Based on our review of the record, we believe that a "reasonable impartial onlooker apprised of all the facts," TSA Int'l, Ltd., 92 Hawai`i at 255, 990 P.2d at 725, might reasonably question Judge Choi's impartiality. We, therefore, hold that Judge Choi's conduct, at minimum, gave rise to an appearance of impropriety. As aptly stated by the Florida Supreme Court:

We judges must always be mindful that it is our responsibility to serve the public interest by promoting justice and to avoid, in official conduct, any impropriety or appearance of impropriety. We must administer our offices with due regard to the system of law itself, remembering that we are not depositories of arbitrary power, but judges under the sanction of law. Judges are expected to be temperate, attentive, patient and impartial, diligent in ascertaining facts, and prompt in the performance of a judge's duties. Common courtesy and considerate treatment of jurors, witnesses, court personnel, and lawyers are traits properly expected of judges. Court proceedings and all other judicial acts must be conducted with fitting dignity and decorum, reflecting the importance and seriousness of the inquiry to ascertain the truth.
In re Schwartz, 755 So. 2d 110, 114 (Fla. 2000) (emphasis in original) (citation omitted).

III. CONCLUSION

Based on the foregoing, we vacate the district court's December 15, 1999 judgment for criminal contempt and remand for new trial before a different judge. In light of the disposition of this case, we need not address the remaining points of error.

DATED: Honolulu, Hawai`i, April 18, 2002.
 

On the briefs:

Sergio Enrique Afanasenko,
defendant-appellant,
appearing pro se

Janet R. Garcia,
Deputy Prosecuting Attorney,
for plaintiff-appellee
 

1.     HRS § 710-1077(1)(g), entitled Criminal Contempt of Court, provides in relevant part that "[a] person commits the offense of criminal contempt of court if . . . [t]he person knowingly disobeys or resists the process, injunction, or other mandate of a court[.]"

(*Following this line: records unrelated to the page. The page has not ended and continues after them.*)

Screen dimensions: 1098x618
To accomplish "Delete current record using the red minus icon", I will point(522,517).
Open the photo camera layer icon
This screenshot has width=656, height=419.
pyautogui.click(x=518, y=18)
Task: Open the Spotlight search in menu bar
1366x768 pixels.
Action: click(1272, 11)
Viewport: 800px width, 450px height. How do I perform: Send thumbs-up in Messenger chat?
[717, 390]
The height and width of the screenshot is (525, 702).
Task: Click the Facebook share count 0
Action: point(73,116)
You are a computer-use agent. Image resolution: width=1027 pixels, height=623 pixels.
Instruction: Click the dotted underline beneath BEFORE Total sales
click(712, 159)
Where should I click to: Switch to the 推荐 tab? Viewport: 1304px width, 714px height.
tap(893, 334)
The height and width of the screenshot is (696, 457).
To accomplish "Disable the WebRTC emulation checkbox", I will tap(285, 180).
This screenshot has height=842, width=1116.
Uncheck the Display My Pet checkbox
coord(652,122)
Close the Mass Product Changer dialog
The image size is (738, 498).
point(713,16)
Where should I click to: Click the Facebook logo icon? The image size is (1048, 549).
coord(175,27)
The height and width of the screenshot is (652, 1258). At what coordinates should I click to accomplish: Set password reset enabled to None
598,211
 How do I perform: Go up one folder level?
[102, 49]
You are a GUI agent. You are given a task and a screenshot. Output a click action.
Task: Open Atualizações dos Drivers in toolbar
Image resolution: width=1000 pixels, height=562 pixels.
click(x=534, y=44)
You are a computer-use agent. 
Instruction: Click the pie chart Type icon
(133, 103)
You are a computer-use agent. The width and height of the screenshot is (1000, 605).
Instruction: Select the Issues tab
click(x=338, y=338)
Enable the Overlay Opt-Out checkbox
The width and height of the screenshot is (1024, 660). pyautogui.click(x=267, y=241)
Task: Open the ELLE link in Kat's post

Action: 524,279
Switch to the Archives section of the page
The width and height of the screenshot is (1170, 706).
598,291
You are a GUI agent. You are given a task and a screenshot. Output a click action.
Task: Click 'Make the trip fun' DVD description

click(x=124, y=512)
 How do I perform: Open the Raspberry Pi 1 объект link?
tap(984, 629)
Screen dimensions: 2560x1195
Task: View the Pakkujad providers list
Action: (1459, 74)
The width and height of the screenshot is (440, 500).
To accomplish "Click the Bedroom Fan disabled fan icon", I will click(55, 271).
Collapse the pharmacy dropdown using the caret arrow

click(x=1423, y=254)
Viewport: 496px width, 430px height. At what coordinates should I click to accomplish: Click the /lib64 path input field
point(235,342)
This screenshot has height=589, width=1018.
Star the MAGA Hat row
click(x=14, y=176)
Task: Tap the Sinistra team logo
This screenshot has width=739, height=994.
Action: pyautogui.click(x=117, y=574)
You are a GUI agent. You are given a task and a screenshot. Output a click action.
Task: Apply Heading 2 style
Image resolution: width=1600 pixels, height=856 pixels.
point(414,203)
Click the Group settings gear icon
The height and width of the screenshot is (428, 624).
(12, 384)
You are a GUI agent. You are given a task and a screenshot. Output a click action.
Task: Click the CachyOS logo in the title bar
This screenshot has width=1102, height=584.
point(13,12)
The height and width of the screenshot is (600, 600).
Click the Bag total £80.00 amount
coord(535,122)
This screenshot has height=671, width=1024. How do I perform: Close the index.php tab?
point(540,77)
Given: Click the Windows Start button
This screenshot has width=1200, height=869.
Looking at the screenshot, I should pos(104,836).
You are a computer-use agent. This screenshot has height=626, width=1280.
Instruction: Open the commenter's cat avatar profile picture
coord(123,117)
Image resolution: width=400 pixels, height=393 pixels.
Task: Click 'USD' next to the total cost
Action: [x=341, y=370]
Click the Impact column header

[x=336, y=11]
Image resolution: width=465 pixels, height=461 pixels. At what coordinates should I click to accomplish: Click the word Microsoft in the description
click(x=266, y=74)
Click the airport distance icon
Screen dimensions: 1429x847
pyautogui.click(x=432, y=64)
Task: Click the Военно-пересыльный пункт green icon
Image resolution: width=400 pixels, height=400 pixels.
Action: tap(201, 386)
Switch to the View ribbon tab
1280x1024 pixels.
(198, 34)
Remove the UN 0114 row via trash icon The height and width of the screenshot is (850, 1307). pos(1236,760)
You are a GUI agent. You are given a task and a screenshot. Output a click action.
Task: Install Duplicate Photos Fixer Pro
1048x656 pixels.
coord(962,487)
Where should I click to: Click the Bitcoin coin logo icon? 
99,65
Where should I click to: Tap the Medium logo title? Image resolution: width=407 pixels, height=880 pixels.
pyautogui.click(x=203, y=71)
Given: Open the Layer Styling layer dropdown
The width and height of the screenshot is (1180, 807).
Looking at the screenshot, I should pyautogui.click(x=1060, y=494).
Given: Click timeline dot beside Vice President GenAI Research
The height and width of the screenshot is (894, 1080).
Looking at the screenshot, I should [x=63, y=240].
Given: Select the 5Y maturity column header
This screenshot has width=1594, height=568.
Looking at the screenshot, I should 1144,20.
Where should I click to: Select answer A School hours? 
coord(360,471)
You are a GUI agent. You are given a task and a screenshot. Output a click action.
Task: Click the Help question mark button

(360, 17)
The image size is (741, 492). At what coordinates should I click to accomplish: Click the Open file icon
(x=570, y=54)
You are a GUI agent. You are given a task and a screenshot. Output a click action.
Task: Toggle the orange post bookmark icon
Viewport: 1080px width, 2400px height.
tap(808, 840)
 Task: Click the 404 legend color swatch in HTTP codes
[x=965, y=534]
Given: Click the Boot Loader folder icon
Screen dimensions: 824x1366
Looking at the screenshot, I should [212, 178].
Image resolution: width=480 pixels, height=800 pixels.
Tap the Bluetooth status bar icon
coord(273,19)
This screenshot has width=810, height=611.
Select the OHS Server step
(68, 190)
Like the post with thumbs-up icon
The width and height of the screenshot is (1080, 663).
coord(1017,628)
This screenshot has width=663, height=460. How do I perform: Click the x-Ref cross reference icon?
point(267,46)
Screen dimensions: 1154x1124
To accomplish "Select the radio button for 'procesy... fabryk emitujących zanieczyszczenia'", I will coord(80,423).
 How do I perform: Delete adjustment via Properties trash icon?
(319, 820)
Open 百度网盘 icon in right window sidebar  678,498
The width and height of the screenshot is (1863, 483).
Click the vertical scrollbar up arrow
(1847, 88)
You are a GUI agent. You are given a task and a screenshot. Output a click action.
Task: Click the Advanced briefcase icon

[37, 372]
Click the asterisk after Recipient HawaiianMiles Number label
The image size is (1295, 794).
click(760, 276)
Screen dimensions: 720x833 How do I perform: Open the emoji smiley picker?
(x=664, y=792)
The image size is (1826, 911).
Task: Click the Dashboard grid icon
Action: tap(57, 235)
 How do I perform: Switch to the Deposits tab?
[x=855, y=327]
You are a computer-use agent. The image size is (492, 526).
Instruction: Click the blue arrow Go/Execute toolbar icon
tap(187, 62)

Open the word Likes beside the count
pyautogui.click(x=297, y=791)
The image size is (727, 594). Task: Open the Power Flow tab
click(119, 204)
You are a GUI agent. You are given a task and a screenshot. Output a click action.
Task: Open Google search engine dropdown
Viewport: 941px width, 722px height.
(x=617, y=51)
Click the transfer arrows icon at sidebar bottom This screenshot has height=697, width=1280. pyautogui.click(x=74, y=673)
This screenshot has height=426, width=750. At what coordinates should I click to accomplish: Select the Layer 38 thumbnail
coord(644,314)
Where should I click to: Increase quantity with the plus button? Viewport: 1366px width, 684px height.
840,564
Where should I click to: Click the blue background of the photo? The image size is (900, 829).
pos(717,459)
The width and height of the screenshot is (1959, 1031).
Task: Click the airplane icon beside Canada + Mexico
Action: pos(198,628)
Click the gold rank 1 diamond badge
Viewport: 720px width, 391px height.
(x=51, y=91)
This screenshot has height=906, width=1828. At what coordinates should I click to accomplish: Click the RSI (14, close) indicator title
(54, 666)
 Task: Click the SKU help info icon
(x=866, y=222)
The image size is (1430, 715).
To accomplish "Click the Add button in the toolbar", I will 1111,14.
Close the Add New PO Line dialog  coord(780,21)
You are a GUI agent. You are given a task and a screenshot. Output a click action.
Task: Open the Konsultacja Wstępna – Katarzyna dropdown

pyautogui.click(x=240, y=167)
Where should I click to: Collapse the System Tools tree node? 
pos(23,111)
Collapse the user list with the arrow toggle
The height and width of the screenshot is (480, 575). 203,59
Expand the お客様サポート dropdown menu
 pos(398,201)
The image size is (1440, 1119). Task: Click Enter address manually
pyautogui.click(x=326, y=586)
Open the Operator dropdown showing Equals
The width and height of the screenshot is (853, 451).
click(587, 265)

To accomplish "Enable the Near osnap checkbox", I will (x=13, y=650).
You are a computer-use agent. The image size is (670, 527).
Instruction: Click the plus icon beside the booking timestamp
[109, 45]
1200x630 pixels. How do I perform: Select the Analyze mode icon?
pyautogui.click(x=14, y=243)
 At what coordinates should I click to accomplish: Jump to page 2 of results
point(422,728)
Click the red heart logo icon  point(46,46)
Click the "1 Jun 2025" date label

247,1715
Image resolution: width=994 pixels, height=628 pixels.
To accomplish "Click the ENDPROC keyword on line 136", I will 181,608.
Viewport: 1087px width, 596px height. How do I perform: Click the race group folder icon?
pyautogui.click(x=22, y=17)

2.     The case involving the underlying charge (obstructing governmental operations) was committed to the circuit court pursuant to Afanasenko's demand for jury trial and assigned to Judge Amano.

3.     Specifically, Afanasenko stated:

Uh, Your Honor, at this point, uh, based on the fact, uh, the last week you make a statement of a criminal don't show up to the court, uh, the system no be working, and I believe this, uh, very bad statement for a judge to say that, which one is a prejudgment.

Uh, my best understanding all suspect[s] are innocent until proven guilty in the court of law, and if you saying the worse, the criminal don't appear to the court, that mean you including me and everyone else.

4.     Afanasenko's reference to Rule 21 is presumably to Hawaii Rule of Penal Procedure (HRPP) Rule 21 (1999), which provides in relevant part that "[t]he court upon a motion of the defendant shall transfer the proceeding as to him . . . if the court is satisfied that there exists in the circuit . . . so great a prejudice against the defendant that he cannot obtain a fair and impartial trial in the circuit." HRPP Rule 21, however, is clearly inapplicable to the circumstances in this case.

5.     HRS § 710-1077(5) provides in pertinent part that, "[w]henever any person is convicted of criminal contempt of court or sentenced therefor, the particular circumstances of the offense shall be fully set forth in the judgment and in the order or warrant of commitment."

6.     Although Afanasenko's exposition of the points on which he relies is inartfully worded, and he, at times, fails to "show where in the record the alleged error occurred and where it was objected to[,]" as required by Hawai`i Rules of Appellate Procedure (HRAP) Rule 28(b)(4), we are nevertheless able to glean from Afanasenko's brief as a whole the challenges raised on appeal.

Accordingly, "in the interests of fairness and justice" and recognizing Afanasenko's pro se status on appeal, we disregard his failure to follow the mandates of HRAP Rule 28(b)(4). See Dan v. State, 76 Haw. 423, 428, 879 P.2d 528, 533 (1994).

7.     HRS § 601-7(b) requires a party alleging bias or prejudice to file an affidavit prior to trial, "stat[ing] the facts and the reasons for the belief that bias or prejudice exists[.]" If a party fails to file such an affidavit before trial, the law requires that "good cause . . . be shown" for the failure to do so. HRS § 601-7(b).